My initial response was guilt tripping and manipulation. I wanted to force the situation. It was so unfair to me, we’d already been trying for 2 years. Isn’t the point of getting married so you can have kids? Why is she telling me this now?
When this didn’t work, I made a desperate attempt at couples counseling, but it was clear that she was already done with the marriage. The experience of having my bargaining, negotiating, and explaining make absolutely no difference was humbling. There was no chance in altering the outcome of this. That’s when I finally had no other option than to confront myself.
At that point, it could have gone many different ways. One of those ways would have been for me to become cold, bitter, and angry that she deceived me. Upset that she didn’t tell me until 7 years into our marriage that she really didn’t want to have kids. And I’d be righteous and justified about holding on to that anger. But that’s not what I did.

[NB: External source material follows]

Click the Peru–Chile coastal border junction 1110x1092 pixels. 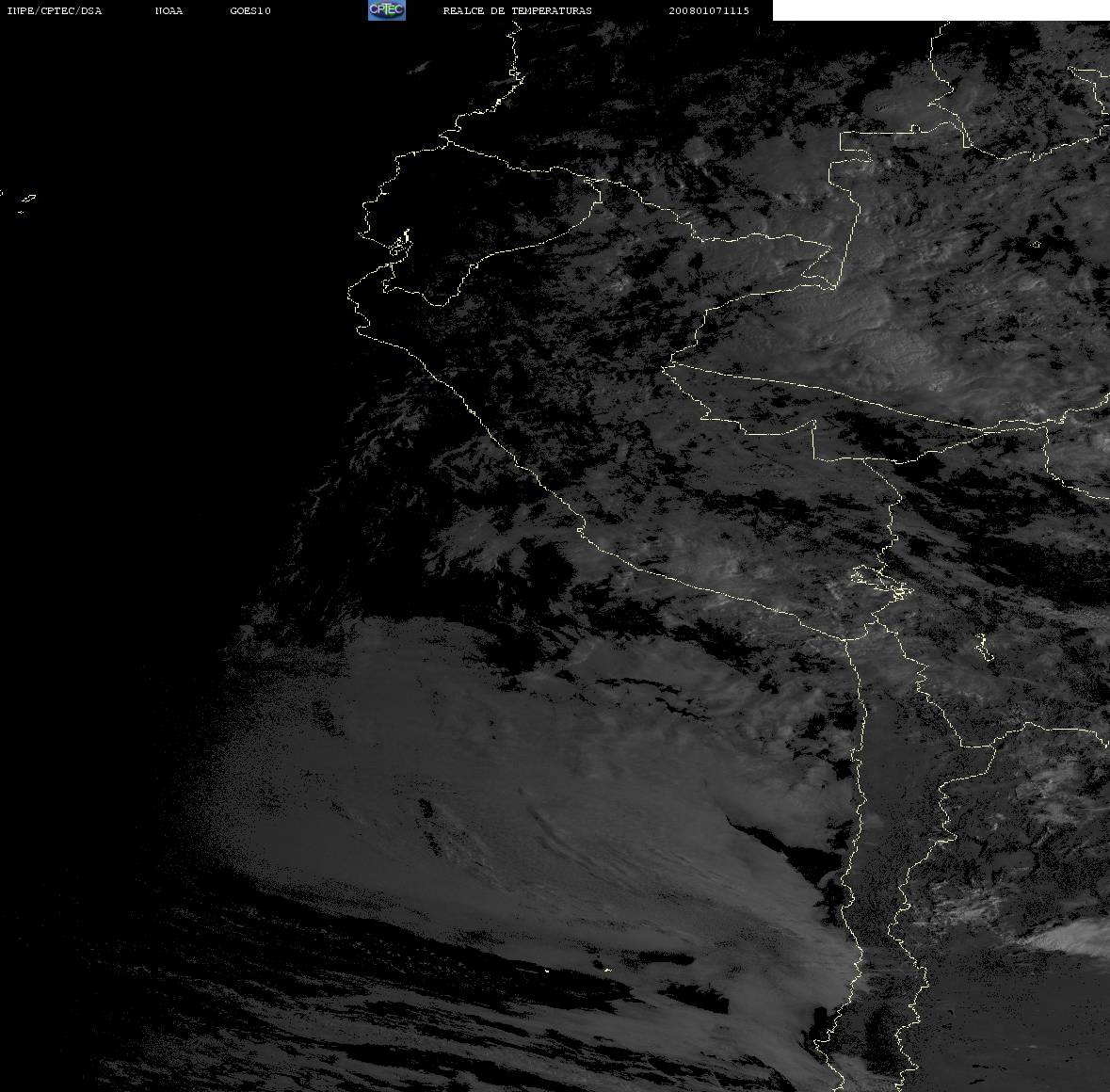coord(846,639)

Instead, I took on a new perspective: she still is the woman I fell in love with and married. It’s just that now she wants to do something else. From there, I started to see my responsibility in having her feel unsafe to tell me what she really wants. After we’d made the decision to get divorced, conversations between us were not about blaming each other, it was more like who could take more responsibility for how things ended up.
“I’m sorry, I was such an asshole. I didn’t pay any attention to you or hear anything that you were trying to tell me all along.”
“No, no, I definitely could have said something earlier so it didn’t drag out so long.”
It’s truly a different experience when both people are willing to admit responsibility like this.
In the end, we didn’t “lawyer up.” We hired a mediator who looked over the agreement we wrote up to make sure it was adequately clear what we were agreeing to. 2 months later, we signed the divorce papers.
We still talk to each other. She’s living her life, and I’m living mine. There are absolutely no ill feelings towards each other. Divorce is not a bad thing, it doesn’t make either of us evil, or somehow lost or damaged. It’s just something that happens, and it actually happens very very often.
Then I began to work on myself. I made a list of who I thought I was, then crossed out the characteristics I didn’t like and wrote in what I wanted to replace them with. “I’m insecure, but I don’t like that, so I’m going to replace it with being confident.”
Two years later, I came to the realization that all that was based on the idea that there was something wrong with me that I needed to fix. That’s not what real confidence is. At best, it’s trying to be confident. In the words of Master Yoda, “Do, or do not. There is no try.”
What if there was actually nothing wrong with me? This started me down the path I’m still on now: love, acceptance of self and others, ending struggle by getting rid of “should” from my vocabulary. Some people would call this my spiritual awakening. I call it self-awareness, calm, and clarity.
My divorce was the single most impactful event of my life. I can’t imagine who I would be if we’d tried to make the marriage work. It was exactly the wake up call and kick in the pants that I needed to shake me out of my automatic, unconscious trodding along a pre-scripted path. I’m so grateful for the lessons I learned and continue to learn from it.
Much like a lot of lessons life has to offer: it wasn’t easy, but it was worth it.